Exercise
Print verbatim the opening line of the material and every subsequent line through the one containing "You are a computer-use agent. Image resolution: width=1300".

* * * * *

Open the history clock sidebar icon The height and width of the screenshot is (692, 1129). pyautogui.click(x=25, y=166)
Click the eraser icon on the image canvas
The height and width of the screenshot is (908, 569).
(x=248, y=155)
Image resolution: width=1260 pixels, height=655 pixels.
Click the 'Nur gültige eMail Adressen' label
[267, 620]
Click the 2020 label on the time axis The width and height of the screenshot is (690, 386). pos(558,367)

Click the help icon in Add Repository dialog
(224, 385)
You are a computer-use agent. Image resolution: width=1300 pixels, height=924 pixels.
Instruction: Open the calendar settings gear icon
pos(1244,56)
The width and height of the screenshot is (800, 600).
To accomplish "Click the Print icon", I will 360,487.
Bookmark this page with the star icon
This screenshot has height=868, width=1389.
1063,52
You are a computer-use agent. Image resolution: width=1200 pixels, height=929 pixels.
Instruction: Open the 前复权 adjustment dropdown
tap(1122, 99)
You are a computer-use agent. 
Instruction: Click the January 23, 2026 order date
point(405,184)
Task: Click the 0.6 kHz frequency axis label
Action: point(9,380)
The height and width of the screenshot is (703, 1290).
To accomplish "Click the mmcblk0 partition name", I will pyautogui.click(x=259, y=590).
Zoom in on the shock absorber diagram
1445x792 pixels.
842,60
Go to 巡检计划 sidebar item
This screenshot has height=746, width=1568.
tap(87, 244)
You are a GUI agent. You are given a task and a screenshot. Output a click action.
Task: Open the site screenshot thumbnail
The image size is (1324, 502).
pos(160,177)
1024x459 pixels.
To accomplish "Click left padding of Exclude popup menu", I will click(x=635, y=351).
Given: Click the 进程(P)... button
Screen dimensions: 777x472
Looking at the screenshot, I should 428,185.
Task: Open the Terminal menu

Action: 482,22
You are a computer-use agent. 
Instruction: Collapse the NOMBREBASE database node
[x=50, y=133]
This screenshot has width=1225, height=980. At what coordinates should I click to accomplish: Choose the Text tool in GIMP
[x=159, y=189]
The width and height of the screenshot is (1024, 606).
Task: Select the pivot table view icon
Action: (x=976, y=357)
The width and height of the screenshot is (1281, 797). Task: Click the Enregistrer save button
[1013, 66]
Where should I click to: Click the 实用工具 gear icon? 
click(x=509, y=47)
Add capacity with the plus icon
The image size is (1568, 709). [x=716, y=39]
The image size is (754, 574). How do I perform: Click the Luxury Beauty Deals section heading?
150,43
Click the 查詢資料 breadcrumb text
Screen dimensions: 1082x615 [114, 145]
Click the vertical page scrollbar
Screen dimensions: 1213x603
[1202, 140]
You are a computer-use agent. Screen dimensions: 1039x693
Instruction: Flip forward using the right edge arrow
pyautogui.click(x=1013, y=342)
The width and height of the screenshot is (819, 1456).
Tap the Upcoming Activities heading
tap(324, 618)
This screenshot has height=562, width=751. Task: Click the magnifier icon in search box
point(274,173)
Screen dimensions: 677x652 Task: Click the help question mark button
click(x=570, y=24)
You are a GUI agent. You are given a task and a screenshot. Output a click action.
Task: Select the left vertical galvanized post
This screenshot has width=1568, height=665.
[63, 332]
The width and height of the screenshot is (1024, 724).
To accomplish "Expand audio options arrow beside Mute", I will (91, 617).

* * * * *

Exercise response
Open the history clock sidebar icon The height and width of the screenshot is (692, 1129). pyautogui.click(x=25, y=166)
Click the eraser icon on the image canvas
The height and width of the screenshot is (908, 569).
(x=248, y=155)
Image resolution: width=1260 pixels, height=655 pixels.
Click the 'Nur gültige eMail Adressen' label
[267, 620]
Click the 2020 label on the time axis The width and height of the screenshot is (690, 386). pos(558,367)

Click the help icon in Add Repository dialog
(224, 385)
You are a computer-use agent. Image resolution: width=1300 pixels, height=924 pixels.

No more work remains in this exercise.